Vorliegender Text
Seriöse Wissenschaft schaut sich Studien sehr sorgfältig an und hütet sich vor voreiligen Schlüssen – ein Grundsatz, der nach Ansicht der GIVE e.V. – Gesellschaft zur Information über Vitalstoffe und Ernährung selbstverständlich auch für die so genannte Select-Studie gelten muss. Diese Präventionsstudie des National Cancer Institute in den USA sollte klären, ob sich mit einer täglichen Gabe von 400 Milligramm Vitamin E und 200 Mikrogramm Selen das Risiko von Prostatakarzinomen senken lässt. Anlass für die Studie war eine Reihe von viel versprechenden Ergebnissen aus Subgruppen-Analysen anderer Studien (Nutritional Prevention of Cancer Trial, NPC-Studie; Alpha-Tocopherol, Beta-Caroten Cancer Prevention Trial, ATBC-Studie), die zeigten, dass sowohl unter Vitamin E- als auch Selen-Supplementierung Prostatakrebs seltener auftrat.
An der Select-Studie nahmen rund 35.000 Männer über 50 Jahre teil, die randomisiert entweder Vitamin E in Form von synthetischem alpha-Tocopherol, Selen in Form von mit Selenomethionin angereicherter Hefe, Vitamin-E + Selen oder ein Placebo erhielten. Eine im September 2008 vorgenommene Zwischenauswertung ergab einerseits keine Risikoreduktion, andererseits wurden eine leichte Erhöhung der Prostatakarzinomfälle unter Vitamin E und eine geringfügig erhöhte Zahl an Diabetes-Neuerkrankungen unter Selengabe beobachtet. Daraufhin wurde die Studie abgebrochen. Für GIVE e.V. ist dies Anlass, das Projekt kritisch zu beleuchten, nicht aber grundsätzlich Vitamin-E- und Selen-Gaben von vornherein als unnütz zu bewerten. Die gesundheitsfördernden Effekte dieser Vitalstoffe sind in zahlreichen Untersuchungen seit vielen Jahren immer wieder belegt worden.
Für GIVE ist die einzig erlaubte Schlussfolgerung aus der vorzeitig abgebrochenen Select-Studie demnach: Vitamin E und/oder Selen schützen offensichtlich ältere Männer nicht vor einem Prostatakarzinom. Weitere Aussagen – vor allem, dass Vitamin E das Prostatakarzinom-Risiko und Selen das Diabetes-Risiko leicht erhöhen – beruhen auf statistisch nicht signifikanten Ergebnissen der Zwischenauswertung und könnten durchaus ein Zufallsergebnis gewesen sein.

Aufgabe 1
Warum lässt GIVE laut dem Text zur Select-Studie die Aussagen, Vitamin E erhöhe das Prostatakarzinom-Risiko und Selen das Diabetes-Risiko, nicht als Schlussfolgerung gelten? Antworte in ein bis drei Sätzen.
Aufgabe 2
Setze den Text zur Select-Studie nach seinem letzten Satz fort.

Zeilenauszug

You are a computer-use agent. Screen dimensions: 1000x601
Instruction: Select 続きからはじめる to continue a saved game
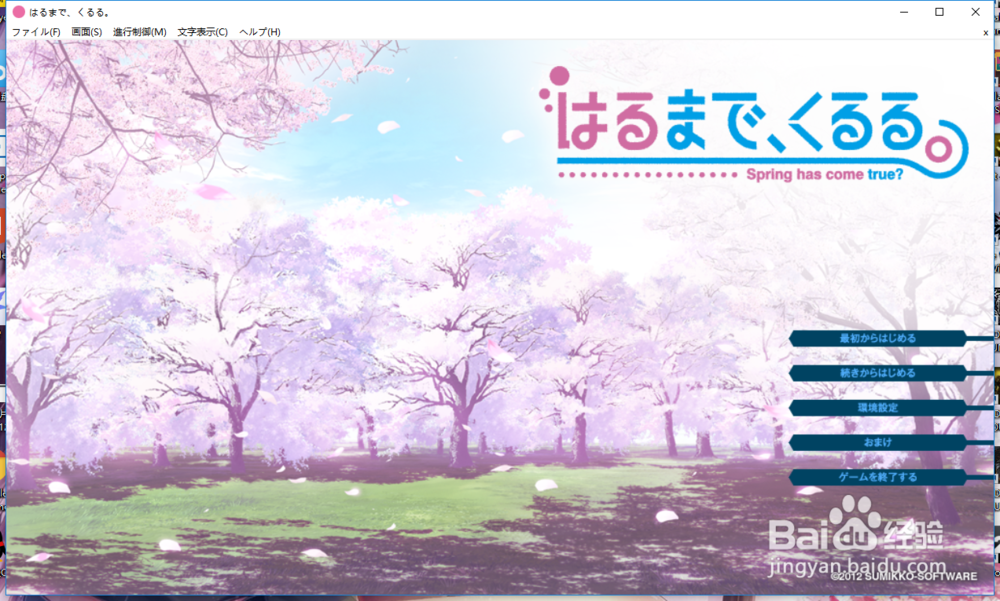tap(880, 372)
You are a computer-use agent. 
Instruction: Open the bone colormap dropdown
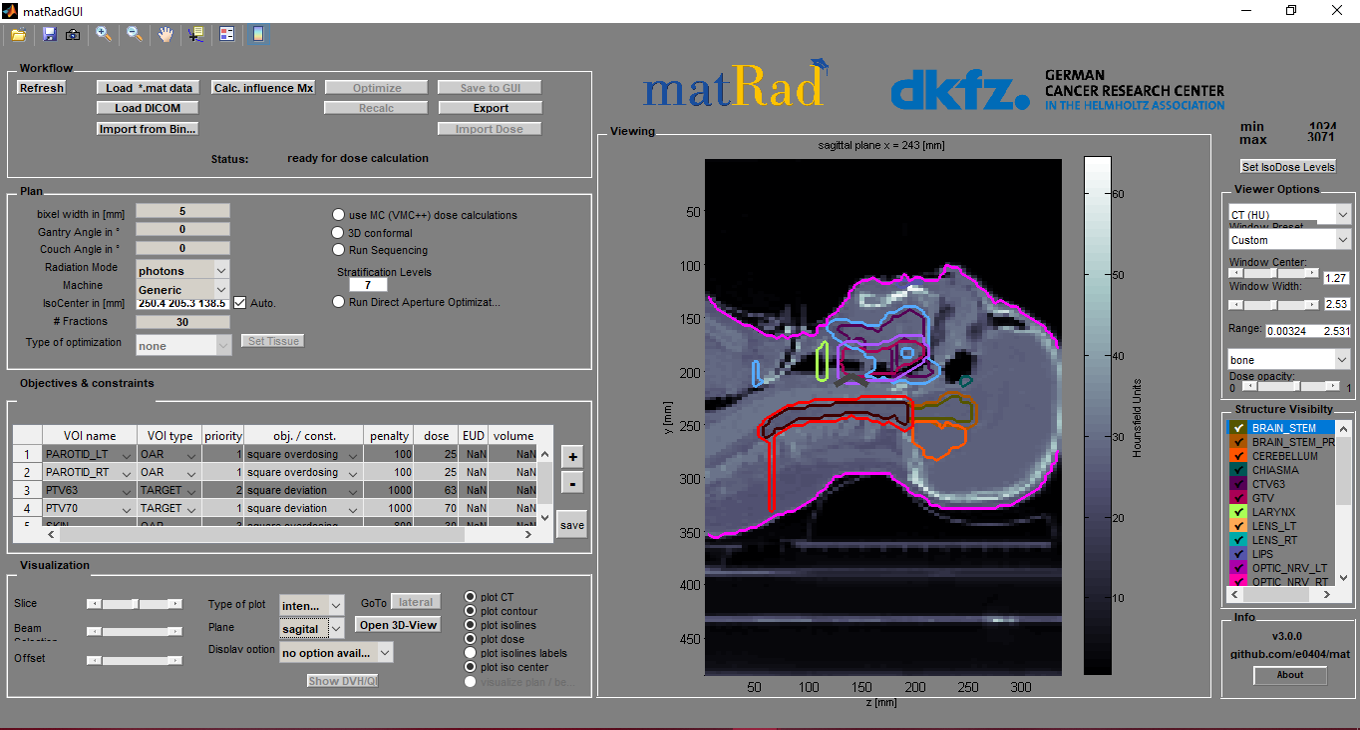pyautogui.click(x=1342, y=359)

Ergebnis 1
Diese Aussagen beruhen auf statistisch nicht signifikanten Ergebnissen der Zwischenauswertung. Sie könnten daher durchaus ein Zufallsergebnis gewesen sein.

Ergebnis 2
Fest steht, dass Vitamin E ein essentielles – also lebensnotwendiges – Vitamin ist. Es hat sich vor allem in der Behandlung von Gelenkbeschwerden seit Jahrzehnten bewährt. Die Zwischenergebnisse der Studie stehen diesen Erkenntnissen nicht entgegen, weil die sich mit Prostatakrebs beschäftigten. Die bislang diskutierten Daten lassen also keinen statistisch signifikanten Schluss auf einen nachteiligen Einfluss von Vitamin E auf die Prostata zu.
Ähnlich beim Selen: Die in der Select-Studie verwendete Selenomethionin-angereicherte Hefe ist eher kritisch zu sehen. Denn Selenomethionin hat den Nachteil, dass es intrazellulär wie Schwefelmethionin und deshalb unspezifisch in alle Methionin-haltigen Substanzen wie Proteine eingebaut werden kann. Das birgt die Gefahr, dass sich Selen bis zu toxischen Konzentrationen anreichern kann.
Die Verwendung von Selenomethionin ist schlecht steuerbar und wurde darüber hinaus mit einer Tagesdosis von 200 Mikrogramm sehr hoch dosiert. Andere präklinische Studien mit dem anorganischen Natriumselenit, das in der Regel in Deutschland in Nahrungsergänzungsmitteln eingesetzt wird, zeigten im Hinblick auf Diabetesprävention positive Resultate.
Grundsätzlich kann GIVE keine wissenschaftlich eindeutig belastbaren Daten bei der Select-Studie erkennen. Diese wurden bisher weder publiziert, noch wurde der ursprünglich geplante 3-jährige Nachbeobachtungszeitraum abgeschlossen.